Our data show that there was no statistical significance between the metoprolol and placebo groups with regard to the surgical operating time and the amount of surgical bleeding. These findings are in accordance with a previous study [14] which investigated 80 patients undergoing endoscopic sinus surgery to receive either 30 mg metoprolol (group 1), or a placebo tablet (group 2) 30 min before surgery.

The quality of surgical field was compared in both groups using Fromme-Boezaart grades. In group 1, 17 patients had grade 1 surgical field and 13 patients had grade 2 surgical field. In group 2, 12 patients had grade 2 surgical field, 10 patients had grade 3, and 8 patients had grade 4 surgical field. Thus, group 1 (metoprolol) patients had a better quality of surgical field with statistical significance as compared to group 2 (placebo). Our data agree with the findings of a randomized controlled trial performed by Rahimzadeh et al. [21]. Patients entering their study were divided into four groups: 50 mg metoprolol at night before the operation, 50 mg metoprolol on the day of operation, 50 mg metoprolol at night and on the day of the operation, or a placebo. Their results showed that there is a statistical significance between the amount of surgical bleeding and receiving metoprolol (p = 0.029).

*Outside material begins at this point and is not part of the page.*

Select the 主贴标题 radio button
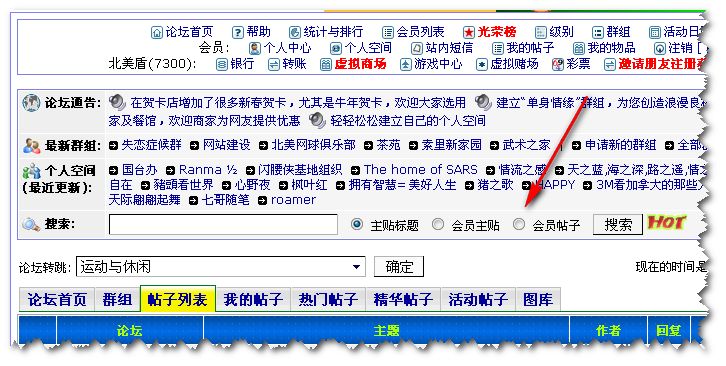 coord(357,224)
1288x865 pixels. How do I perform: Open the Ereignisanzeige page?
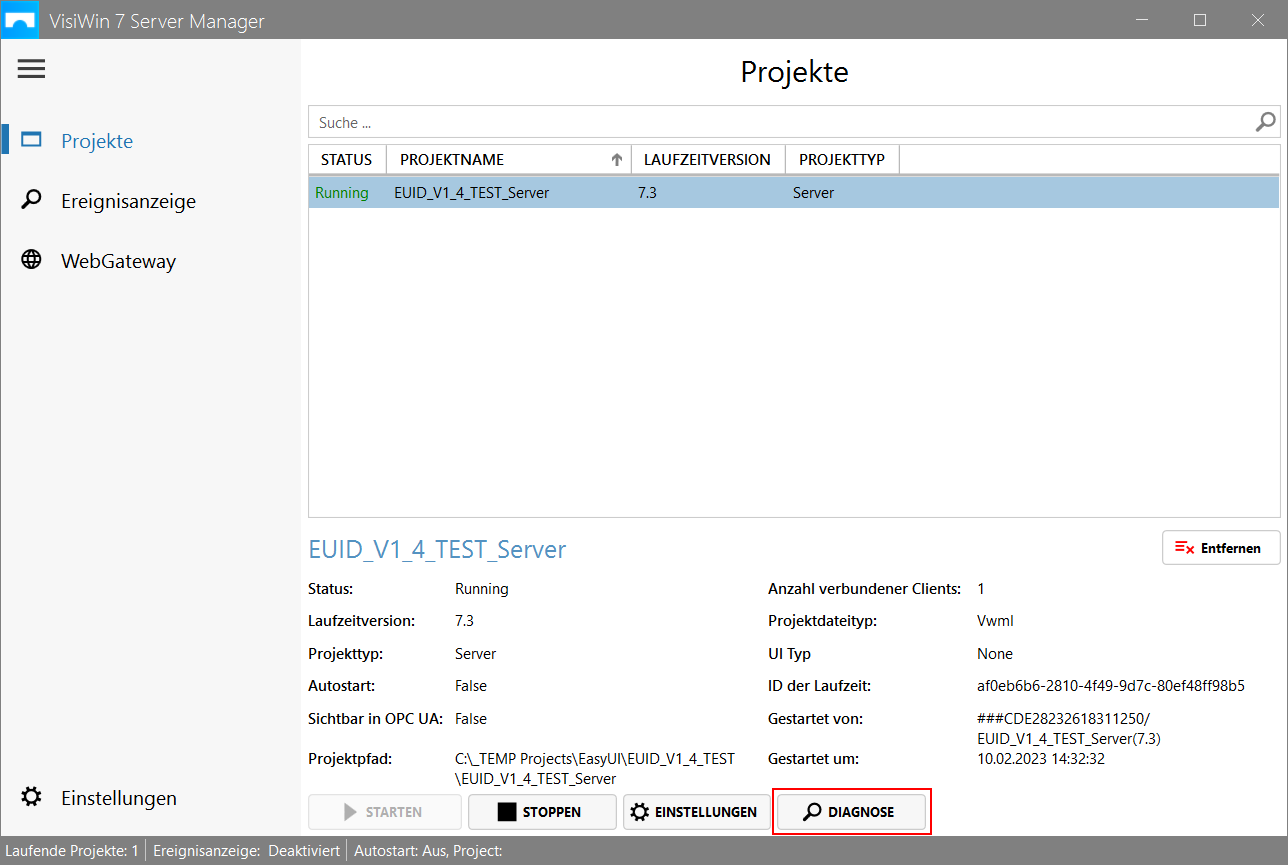click(x=128, y=201)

HR and MAP were significantly lower in the metoprolol group. These data alone would suggest that the surgical field was likely to be better in the metoprolol group. Another prospective, randomized, double-blind, placebo-controlled trial performed by others [14] is in agreement with our results. Patients were randomly assigned to receive either 100 mg metoprolol (group 1) or a placebo tablet (group 2) 30 min before surgery. Their 2-h data showed statistically significant difference between the metoprolol and placebo groups as regards HR and MAP.

One of the limitations of this study is that it is a single-center study and may not be representative of the general population. Second, we did not use different dose regimens to reach the precise metoprolol regimen. Third, the sample size is somewhat small.

In conclusion, our data show that metoprolol significantly improves visual clarity and hemodynamics during FESS. We would recommend the use of metoprolol in FESS and septoplasty.

Statement of Ethics

The study protocol has been approved by Minia University Faculty of Medicine Research Ethics Committee, and all subjects gave their written informed consent before enrollment into the study.

Disclosure Statement

The authors have no conflicts of interest to declare.

Funding Sources

This study was supported by personal funds and funds from Minia University.

Author Contributions

A.A.S., T.A.-M., and M.M. conceived and designed the study, and collected and analyzed the data. M.M., T.A.-M., and A.A.S. wrote the manuscript. A.A.S. performed the surgeries, edited the manuscript and supervised the study.